Saved entries:
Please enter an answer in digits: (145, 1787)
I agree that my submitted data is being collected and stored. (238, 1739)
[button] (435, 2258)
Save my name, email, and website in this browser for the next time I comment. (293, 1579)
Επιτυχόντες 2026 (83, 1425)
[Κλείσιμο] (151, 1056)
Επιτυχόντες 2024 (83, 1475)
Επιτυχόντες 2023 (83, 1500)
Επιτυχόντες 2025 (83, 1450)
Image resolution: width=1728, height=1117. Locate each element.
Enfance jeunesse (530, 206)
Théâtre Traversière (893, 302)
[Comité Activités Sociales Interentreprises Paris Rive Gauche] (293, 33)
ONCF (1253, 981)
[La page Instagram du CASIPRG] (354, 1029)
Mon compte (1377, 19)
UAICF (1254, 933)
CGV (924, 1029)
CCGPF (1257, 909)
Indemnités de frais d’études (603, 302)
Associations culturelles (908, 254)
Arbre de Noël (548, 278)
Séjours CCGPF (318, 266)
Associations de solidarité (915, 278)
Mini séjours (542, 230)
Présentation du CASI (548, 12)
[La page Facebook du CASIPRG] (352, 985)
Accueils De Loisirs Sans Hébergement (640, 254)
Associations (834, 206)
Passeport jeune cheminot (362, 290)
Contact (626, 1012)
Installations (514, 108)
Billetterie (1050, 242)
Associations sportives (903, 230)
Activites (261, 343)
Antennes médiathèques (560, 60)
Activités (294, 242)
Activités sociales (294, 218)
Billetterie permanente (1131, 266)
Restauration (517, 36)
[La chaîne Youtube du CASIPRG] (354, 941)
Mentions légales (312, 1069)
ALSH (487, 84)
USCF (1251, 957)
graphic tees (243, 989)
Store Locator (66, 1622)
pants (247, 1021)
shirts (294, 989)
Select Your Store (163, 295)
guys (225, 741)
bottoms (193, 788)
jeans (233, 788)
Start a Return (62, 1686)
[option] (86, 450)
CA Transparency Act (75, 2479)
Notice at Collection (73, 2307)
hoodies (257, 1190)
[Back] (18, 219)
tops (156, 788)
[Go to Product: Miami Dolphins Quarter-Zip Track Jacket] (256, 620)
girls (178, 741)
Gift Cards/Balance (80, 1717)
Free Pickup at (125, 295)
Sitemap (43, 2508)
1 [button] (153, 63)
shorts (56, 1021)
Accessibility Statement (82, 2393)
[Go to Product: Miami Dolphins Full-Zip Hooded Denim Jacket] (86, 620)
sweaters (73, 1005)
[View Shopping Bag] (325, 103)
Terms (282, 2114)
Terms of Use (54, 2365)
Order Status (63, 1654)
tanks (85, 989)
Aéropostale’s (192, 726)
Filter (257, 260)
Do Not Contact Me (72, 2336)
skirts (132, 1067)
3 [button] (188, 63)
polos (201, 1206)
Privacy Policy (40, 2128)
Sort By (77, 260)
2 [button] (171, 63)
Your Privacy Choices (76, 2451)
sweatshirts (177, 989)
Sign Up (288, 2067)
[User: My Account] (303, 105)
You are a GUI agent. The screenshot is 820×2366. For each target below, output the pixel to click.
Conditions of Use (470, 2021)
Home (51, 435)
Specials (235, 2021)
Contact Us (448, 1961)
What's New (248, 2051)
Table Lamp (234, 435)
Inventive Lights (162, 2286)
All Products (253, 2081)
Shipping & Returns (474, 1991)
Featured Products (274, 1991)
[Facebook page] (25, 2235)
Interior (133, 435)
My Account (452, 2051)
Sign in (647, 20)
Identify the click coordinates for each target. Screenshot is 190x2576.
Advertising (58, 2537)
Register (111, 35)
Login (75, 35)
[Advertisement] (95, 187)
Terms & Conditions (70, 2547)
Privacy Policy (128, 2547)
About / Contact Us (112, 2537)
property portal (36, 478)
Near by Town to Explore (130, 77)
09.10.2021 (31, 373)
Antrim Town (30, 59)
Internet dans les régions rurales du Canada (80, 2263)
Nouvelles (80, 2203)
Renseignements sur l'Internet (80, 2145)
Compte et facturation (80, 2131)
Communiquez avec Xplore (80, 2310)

■ WHAT TO WORK ON ■
Starting with the line above that holds "Mentions légales (312, 1069)" and stopping with the line that holds "Identify the click", reproduce each line exactly, omitting all other lines.

■ ANSWER BELOW ■
Mentions légales (312, 1069)
ALSH (487, 84)
USCF (1251, 957)
graphic tees (243, 989)
Store Locator (66, 1622)
pants (247, 1021)
shirts (294, 989)
Select Your Store (163, 295)
guys (225, 741)
bottoms (193, 788)
jeans (233, 788)
Start a Return (62, 1686)
[option] (86, 450)
CA Transparency Act (75, 2479)
Notice at Collection (73, 2307)
hoodies (257, 1190)
[Back] (18, 219)
tops (156, 788)
[Go to Product: Miami Dolphins Quarter-Zip Track Jacket] (256, 620)
girls (178, 741)
Gift Cards/Balance (80, 1717)
Free Pickup at (125, 295)
Sitemap (43, 2508)
1 [button] (153, 63)
shorts (56, 1021)
Accessibility Statement (82, 2393)
[Go to Product: Miami Dolphins Full-Zip Hooded Denim Jacket] (86, 620)
sweaters (73, 1005)
[View Shopping Bag] (325, 103)
Terms (282, 2114)
Terms of Use (54, 2365)
Order Status (63, 1654)
tanks (85, 989)
Aéropostale’s (192, 726)
Filter (257, 260)
Do Not Contact Me (72, 2336)
skirts (132, 1067)
3 [button] (188, 63)
polos (201, 1206)
Privacy Policy (40, 2128)
Sort By (77, 260)
2 [button] (171, 63)
Your Privacy Choices (76, 2451)
sweatshirts (177, 989)
Sign Up (288, 2067)
[User: My Account] (303, 105)
You are a GUI agent. The screenshot is 820×2366. For each target below, output the pixel to click.
Conditions of Use (470, 2021)
Home (51, 435)
Specials (235, 2021)
Contact Us (448, 1961)
What's New (248, 2051)
Table Lamp (234, 435)
Inventive Lights (162, 2286)
All Products (253, 2081)
Shipping & Returns (474, 1991)
Featured Products (274, 1991)
[Facebook page] (25, 2235)
Interior (133, 435)
My Account (452, 2051)
Sign in (647, 20)
Identify the click coordinates for each target. Screenshot is 190x2576.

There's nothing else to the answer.